On Sun, Jan 07, 2007 at 11:49:56AM +0000, Robert Watson wrote: > On Sat, 6 Jan 2007, Ceri Davies wrote: > > >>>So far it's happened this morning and yesterday morning. I haven't seen > >>>it before that. I don't know the cause so I can't reproduce it at will, > >>>but the logs don't give any indication. Chances are that it will happen > >>>again tomorrow, but we'll see. > >> > >>Hmm. It looks like you printf *(td->td_proc->p_fd->fd_ofiles) without > >>the array index. Could you repeat that, but with the array index -- > >>i.e., td->td_proc->p_fd->fd_ofiles[uap->fd]? Also, it would probably be > >>useful to print uap->fd. Right now you're printing stdin (index 0), but > >>if the index is non-0, we want a different file. > > > >Very tactfully put :) Sorry about that. > > > >None of the uap->fd's seem to be valid. In the first case, uap->fd is way > >too high for the length of fd_ofiles, which only has 21 elements: > > > >(kgdb) up 8 > >#8 0xc04c470d in fstat (td=0xc2eeb180, uap=0xd610dc74) at > >/usr/src/sys/kern/kern_descrip.c:1075 > >1075 error = kern_fstat(td, uap->fd, &ub); > >(kgdb) p uap->fd > >$1 = 89 > >(kgdb) p *td->td_proc->p_fd->fd_ofiles[uap->fd] > >Cannot access memory at address 0x0 > > > >In the second, uap->fd is nonsense: > > > >(kgdb) up 8 > >#8 0xc04c470d in fstat (td=0xc3109300, uap=0xd617ec74) at > >/usr/src/sys/kern/kern_descrip.c:1075 > >1075 error = kern_fstat(td, uap->fd, &ub); > >(kgdb) p uap->fd > >$1 = -1023449232 > >(kgdb) > > Hmm. So, I reviewed audit_arg_file() closely, and after staring at the > code a lot, couldn't see anything obvious in either the socket or the > vnode/fifo case. I did fix one other bug there, however, which can never > actually be exercised in 7-CURRENT, and is fairly unlikely in 6-STABLE, and > will MFC that in a week.
OK, thanks.
> Could you try printing *td->td_ar? Maybe this will give us a clue as to
> how far it got. In particular, this may be able to more reliably give us
> the file descriptor number, which is audited early in the system call. You
> might find that 'td' is corrupted in many layers of the stack, keep going
> up until you find one where it's good. It may well be that
> td->td_ar->k_ar.ar_arg_fd is correct, and might confirm that uap->fd is
> correct still. We'd like also to know if ARG_SOCKINFO, ARG_VNODE1, or
> ARG_VNODE2 is set in the k_ar.ar_valid_arg field. This may tell us some
> more about the file descriptor even though it appears to have vanished.

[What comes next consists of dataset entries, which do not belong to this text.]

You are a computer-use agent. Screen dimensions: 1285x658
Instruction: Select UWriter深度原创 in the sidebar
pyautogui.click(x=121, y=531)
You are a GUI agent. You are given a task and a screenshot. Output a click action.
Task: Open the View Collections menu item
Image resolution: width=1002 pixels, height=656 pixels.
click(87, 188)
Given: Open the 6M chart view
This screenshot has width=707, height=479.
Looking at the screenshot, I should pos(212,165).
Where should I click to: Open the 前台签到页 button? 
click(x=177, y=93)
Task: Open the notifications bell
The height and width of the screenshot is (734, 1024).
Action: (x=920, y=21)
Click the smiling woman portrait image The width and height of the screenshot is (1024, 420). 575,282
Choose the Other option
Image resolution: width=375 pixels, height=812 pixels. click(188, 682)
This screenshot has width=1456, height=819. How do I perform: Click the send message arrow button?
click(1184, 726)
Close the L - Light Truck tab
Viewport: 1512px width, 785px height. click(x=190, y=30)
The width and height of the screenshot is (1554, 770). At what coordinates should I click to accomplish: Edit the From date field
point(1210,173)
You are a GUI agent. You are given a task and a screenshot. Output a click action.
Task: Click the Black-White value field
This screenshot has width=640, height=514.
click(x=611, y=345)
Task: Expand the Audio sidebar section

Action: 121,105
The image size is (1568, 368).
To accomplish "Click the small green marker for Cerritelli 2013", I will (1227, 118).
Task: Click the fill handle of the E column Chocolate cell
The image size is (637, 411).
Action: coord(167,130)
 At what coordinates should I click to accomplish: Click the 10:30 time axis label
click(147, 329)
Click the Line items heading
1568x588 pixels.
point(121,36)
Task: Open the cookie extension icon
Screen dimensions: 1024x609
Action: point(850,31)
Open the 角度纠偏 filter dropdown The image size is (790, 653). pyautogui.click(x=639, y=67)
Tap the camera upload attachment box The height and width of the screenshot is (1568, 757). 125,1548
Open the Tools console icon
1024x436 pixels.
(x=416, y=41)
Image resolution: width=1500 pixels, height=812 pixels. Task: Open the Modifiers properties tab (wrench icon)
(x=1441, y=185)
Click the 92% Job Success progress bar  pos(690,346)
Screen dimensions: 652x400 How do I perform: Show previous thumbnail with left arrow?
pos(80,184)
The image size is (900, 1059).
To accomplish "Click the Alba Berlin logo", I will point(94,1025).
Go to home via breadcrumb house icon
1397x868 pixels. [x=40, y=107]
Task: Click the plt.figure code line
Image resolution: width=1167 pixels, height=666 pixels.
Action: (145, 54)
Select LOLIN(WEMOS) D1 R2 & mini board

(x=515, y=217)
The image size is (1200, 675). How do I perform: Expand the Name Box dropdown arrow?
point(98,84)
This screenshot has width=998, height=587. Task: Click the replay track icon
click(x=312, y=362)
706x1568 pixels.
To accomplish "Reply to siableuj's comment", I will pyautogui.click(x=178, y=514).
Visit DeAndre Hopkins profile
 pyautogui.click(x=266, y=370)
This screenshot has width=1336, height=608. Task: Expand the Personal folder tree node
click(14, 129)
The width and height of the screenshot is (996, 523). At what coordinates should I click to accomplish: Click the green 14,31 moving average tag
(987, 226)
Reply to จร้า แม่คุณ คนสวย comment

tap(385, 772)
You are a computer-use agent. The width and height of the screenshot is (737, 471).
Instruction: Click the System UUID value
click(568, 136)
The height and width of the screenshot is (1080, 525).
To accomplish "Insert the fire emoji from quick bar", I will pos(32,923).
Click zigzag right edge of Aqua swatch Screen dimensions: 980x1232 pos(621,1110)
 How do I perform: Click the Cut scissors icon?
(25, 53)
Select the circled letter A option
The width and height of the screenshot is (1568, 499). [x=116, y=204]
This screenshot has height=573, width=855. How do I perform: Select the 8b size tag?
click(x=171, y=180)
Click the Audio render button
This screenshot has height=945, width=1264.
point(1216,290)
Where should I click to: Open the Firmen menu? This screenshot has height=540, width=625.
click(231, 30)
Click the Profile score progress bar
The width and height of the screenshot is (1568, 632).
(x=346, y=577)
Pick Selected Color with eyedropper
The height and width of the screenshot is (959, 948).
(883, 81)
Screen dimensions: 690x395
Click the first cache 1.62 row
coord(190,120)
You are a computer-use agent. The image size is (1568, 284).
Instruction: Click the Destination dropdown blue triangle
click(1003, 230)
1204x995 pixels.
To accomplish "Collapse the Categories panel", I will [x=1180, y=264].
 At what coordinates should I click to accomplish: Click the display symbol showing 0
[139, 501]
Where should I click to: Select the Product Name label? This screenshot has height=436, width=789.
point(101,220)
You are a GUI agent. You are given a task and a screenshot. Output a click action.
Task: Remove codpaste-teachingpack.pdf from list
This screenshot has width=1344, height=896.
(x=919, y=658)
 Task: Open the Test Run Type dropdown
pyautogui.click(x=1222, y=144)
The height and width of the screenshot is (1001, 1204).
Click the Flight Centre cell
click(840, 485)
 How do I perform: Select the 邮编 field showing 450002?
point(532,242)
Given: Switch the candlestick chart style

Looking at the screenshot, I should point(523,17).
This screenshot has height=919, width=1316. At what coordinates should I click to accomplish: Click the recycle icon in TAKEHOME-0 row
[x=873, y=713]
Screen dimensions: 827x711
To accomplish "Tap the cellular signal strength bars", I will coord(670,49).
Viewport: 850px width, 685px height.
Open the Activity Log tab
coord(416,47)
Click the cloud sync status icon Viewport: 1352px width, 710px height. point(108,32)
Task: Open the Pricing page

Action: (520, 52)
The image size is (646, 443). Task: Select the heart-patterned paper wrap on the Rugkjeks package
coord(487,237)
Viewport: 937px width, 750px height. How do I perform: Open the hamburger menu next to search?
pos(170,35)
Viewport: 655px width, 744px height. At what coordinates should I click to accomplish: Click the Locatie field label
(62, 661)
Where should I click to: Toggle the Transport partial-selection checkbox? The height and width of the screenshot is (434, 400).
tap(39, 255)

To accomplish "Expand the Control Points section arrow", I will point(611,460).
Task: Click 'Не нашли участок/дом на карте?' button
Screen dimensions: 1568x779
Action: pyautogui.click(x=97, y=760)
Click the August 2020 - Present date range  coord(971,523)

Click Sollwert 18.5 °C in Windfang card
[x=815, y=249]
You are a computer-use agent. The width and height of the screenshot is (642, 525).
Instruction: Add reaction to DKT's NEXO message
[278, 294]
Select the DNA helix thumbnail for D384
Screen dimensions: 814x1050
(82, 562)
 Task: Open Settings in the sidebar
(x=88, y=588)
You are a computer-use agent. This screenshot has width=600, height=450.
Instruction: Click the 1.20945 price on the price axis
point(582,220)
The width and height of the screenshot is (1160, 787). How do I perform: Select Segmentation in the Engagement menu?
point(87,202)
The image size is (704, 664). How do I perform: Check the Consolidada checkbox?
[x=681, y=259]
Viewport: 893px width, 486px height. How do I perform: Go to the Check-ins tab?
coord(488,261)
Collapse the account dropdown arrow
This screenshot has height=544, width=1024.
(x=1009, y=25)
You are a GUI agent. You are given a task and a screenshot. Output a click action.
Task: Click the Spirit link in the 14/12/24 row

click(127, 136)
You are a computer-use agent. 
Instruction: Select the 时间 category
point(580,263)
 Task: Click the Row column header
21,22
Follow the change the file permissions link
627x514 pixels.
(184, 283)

*td->td_ar is null (0x0) in both cases...
> I'm quite worried by the fact that the file descriptor seems not to be
> present any more -- this suggests a file descriptor related race of the
> sort that is both quite difficult to figure out and also quite a risk.
> It's strange that it would only trigger with audit, however--perhaps audit
> stretches out the race. Is this an SMP box?
It's certainly looking quite nasty. This system is UP hardware without
options SMP.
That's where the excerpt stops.